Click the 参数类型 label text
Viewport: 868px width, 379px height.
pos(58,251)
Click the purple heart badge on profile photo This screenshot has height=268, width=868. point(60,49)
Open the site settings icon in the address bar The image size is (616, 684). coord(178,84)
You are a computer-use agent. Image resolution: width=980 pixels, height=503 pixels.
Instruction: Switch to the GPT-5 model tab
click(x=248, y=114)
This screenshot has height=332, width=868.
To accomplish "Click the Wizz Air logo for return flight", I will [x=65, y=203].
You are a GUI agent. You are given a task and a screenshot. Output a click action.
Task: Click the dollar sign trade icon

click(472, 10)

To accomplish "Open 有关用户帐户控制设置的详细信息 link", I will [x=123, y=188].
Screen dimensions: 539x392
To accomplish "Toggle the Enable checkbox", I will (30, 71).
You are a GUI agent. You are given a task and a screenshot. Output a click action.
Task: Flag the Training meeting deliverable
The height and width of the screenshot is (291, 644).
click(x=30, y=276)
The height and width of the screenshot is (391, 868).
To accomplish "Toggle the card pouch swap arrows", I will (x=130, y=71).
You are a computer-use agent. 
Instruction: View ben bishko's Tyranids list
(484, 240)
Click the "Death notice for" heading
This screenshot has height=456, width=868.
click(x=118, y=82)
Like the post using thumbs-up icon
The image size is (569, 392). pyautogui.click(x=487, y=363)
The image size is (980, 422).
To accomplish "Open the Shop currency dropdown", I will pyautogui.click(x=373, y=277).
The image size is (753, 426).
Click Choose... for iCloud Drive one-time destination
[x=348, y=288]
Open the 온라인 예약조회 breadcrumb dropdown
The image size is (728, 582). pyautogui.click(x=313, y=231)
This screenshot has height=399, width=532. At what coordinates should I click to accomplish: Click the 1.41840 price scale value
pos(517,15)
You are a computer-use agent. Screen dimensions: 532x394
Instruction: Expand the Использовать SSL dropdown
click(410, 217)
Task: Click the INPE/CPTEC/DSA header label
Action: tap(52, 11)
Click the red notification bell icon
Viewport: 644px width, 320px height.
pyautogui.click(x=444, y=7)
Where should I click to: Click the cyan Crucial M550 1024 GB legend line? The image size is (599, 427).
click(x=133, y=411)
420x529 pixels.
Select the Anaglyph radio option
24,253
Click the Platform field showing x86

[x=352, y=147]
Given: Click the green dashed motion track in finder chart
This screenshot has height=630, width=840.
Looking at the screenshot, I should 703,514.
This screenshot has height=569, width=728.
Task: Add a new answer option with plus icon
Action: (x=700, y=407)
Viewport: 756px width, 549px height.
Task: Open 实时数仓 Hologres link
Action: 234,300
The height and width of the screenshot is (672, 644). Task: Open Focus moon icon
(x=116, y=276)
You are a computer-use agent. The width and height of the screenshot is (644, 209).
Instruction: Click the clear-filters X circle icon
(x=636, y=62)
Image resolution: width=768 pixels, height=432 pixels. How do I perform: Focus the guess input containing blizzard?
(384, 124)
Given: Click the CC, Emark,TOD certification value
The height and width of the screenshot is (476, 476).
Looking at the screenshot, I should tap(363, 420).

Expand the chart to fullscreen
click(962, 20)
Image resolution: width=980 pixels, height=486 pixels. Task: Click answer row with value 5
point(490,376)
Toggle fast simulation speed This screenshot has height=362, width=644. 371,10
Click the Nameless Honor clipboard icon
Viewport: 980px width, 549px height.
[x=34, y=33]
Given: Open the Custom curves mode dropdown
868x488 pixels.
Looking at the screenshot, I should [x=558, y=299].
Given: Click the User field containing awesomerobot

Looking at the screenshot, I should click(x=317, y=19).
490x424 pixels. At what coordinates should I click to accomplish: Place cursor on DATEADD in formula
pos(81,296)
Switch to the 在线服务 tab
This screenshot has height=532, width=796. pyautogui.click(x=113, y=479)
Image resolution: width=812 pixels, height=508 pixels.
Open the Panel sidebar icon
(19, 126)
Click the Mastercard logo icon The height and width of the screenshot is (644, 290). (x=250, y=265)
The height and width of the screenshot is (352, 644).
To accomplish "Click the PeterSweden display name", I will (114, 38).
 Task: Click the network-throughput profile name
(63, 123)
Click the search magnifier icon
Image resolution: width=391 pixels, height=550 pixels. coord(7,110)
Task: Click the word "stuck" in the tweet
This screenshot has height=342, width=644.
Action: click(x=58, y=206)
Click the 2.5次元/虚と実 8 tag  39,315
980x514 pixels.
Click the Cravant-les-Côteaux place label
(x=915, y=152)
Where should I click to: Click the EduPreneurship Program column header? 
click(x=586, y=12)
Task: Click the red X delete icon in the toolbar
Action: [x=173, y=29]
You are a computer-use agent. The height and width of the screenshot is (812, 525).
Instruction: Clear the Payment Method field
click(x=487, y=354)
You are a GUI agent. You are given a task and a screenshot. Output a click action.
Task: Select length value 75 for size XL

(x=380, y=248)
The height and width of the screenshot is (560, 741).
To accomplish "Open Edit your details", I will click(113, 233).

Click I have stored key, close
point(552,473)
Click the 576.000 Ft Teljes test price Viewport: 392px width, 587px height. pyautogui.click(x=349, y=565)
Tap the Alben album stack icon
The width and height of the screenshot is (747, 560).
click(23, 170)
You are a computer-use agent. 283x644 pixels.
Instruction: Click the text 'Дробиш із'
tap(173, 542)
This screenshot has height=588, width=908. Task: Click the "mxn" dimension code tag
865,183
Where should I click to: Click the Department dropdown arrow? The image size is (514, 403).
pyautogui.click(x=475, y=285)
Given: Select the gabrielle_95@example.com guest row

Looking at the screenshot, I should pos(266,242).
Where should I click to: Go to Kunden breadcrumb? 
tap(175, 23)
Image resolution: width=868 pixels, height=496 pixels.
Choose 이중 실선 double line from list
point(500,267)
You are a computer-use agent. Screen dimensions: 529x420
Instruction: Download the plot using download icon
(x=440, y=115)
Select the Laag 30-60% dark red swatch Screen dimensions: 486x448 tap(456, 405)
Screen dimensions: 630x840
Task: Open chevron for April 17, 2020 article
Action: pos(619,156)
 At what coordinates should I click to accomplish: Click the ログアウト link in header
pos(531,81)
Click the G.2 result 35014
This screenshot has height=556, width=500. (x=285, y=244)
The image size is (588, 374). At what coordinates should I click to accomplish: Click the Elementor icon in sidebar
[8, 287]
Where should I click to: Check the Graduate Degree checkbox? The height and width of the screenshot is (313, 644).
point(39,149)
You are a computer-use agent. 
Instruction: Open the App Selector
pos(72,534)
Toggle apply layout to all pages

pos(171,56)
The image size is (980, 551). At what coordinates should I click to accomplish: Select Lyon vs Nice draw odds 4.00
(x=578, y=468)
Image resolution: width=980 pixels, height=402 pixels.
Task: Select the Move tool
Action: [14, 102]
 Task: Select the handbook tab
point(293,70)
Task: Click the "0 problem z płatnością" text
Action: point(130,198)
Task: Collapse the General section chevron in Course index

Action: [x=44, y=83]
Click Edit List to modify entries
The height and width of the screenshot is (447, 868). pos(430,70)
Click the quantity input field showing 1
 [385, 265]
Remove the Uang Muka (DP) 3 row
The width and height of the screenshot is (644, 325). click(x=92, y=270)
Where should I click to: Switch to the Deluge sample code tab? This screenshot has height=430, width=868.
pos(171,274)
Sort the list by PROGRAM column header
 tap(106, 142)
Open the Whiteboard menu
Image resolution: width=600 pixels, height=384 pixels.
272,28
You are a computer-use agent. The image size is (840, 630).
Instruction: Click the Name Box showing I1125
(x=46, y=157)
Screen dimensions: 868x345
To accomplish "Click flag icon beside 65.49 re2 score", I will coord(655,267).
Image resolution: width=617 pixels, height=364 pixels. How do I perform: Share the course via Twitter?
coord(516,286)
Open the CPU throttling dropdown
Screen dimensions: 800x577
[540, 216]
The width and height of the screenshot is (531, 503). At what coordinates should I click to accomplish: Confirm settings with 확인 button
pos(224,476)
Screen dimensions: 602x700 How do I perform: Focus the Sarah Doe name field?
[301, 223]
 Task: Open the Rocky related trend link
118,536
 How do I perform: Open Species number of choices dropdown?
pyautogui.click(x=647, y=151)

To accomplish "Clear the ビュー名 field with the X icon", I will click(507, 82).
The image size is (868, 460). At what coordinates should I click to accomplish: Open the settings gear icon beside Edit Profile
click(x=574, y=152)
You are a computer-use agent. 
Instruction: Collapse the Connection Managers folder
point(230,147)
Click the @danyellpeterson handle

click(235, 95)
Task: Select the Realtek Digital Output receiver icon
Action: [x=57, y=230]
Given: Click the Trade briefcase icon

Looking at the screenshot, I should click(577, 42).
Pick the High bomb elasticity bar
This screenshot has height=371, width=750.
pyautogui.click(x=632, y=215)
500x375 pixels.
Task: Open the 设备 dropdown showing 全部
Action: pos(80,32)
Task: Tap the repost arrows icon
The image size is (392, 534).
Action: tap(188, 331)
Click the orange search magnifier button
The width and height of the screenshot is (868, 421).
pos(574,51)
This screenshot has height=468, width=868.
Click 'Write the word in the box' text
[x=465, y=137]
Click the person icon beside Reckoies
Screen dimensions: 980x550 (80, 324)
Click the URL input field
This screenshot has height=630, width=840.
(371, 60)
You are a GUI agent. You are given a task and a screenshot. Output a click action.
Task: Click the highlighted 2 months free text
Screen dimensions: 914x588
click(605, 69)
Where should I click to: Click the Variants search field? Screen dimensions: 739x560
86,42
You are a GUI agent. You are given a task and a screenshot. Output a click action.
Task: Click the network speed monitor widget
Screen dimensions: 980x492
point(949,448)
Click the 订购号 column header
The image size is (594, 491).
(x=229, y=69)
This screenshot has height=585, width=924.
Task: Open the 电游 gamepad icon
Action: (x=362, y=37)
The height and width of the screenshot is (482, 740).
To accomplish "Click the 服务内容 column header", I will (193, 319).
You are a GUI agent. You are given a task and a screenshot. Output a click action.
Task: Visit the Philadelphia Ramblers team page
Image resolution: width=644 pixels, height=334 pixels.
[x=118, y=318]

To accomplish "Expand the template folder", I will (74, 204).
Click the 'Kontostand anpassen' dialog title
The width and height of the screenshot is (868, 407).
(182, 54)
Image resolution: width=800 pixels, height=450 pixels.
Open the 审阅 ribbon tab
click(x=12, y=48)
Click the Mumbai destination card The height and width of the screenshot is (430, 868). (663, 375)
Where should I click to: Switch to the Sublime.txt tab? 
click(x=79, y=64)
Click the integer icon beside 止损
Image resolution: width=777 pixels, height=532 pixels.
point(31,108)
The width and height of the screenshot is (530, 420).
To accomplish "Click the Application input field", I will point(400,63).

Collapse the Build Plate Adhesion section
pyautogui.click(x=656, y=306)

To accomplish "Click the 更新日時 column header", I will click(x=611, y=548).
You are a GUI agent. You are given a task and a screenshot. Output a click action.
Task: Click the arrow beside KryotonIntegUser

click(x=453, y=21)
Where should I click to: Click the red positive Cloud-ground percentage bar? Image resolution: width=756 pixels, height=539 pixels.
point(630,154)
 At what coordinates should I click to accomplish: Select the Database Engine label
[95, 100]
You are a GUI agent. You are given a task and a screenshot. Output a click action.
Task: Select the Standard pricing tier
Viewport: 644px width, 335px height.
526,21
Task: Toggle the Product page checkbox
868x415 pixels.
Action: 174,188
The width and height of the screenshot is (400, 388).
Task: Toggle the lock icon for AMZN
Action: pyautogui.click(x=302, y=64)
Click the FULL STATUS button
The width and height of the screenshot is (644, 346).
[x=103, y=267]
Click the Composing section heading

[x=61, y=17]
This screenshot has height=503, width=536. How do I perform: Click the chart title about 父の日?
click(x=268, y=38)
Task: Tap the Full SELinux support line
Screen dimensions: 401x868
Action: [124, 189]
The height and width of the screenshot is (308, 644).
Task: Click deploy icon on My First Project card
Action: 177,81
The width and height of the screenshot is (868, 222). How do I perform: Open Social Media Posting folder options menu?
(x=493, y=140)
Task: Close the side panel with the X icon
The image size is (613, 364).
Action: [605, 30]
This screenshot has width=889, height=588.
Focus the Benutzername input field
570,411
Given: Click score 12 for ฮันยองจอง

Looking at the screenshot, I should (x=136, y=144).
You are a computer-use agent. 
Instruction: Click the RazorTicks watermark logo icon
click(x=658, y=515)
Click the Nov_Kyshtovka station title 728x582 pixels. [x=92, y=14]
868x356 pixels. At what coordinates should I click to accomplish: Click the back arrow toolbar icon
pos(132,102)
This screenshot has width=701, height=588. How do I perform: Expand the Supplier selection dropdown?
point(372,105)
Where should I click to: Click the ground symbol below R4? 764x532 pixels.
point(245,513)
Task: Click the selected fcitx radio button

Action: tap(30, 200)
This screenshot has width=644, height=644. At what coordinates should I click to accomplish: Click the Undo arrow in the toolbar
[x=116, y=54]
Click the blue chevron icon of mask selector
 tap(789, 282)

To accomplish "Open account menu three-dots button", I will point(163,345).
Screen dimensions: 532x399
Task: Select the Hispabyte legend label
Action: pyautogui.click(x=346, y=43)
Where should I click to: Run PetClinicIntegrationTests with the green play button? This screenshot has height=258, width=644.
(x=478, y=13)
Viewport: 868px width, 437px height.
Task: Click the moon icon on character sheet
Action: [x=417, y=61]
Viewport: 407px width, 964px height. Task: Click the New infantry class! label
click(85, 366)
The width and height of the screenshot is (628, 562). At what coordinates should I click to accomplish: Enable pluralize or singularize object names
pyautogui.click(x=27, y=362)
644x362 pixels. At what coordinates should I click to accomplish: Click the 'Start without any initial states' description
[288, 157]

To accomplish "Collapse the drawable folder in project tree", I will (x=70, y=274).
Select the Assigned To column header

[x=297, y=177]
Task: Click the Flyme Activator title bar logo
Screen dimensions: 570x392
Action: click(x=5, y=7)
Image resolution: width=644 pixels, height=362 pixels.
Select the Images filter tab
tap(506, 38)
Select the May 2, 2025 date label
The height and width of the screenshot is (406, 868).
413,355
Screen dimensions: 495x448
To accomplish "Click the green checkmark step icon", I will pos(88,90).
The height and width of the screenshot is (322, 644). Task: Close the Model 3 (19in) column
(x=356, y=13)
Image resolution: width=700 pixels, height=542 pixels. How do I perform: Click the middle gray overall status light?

* Exercise brief *
Retype exactly the lines from the start of the entries through the one with "Open the site"; include both ends.

* Solved exercise *
Click the 参数类型 label text
Viewport: 868px width, 379px height.
pos(58,251)
Click the purple heart badge on profile photo This screenshot has height=268, width=868. point(60,49)
Open the site settings icon in the address bar The image size is (616, 684). coord(178,84)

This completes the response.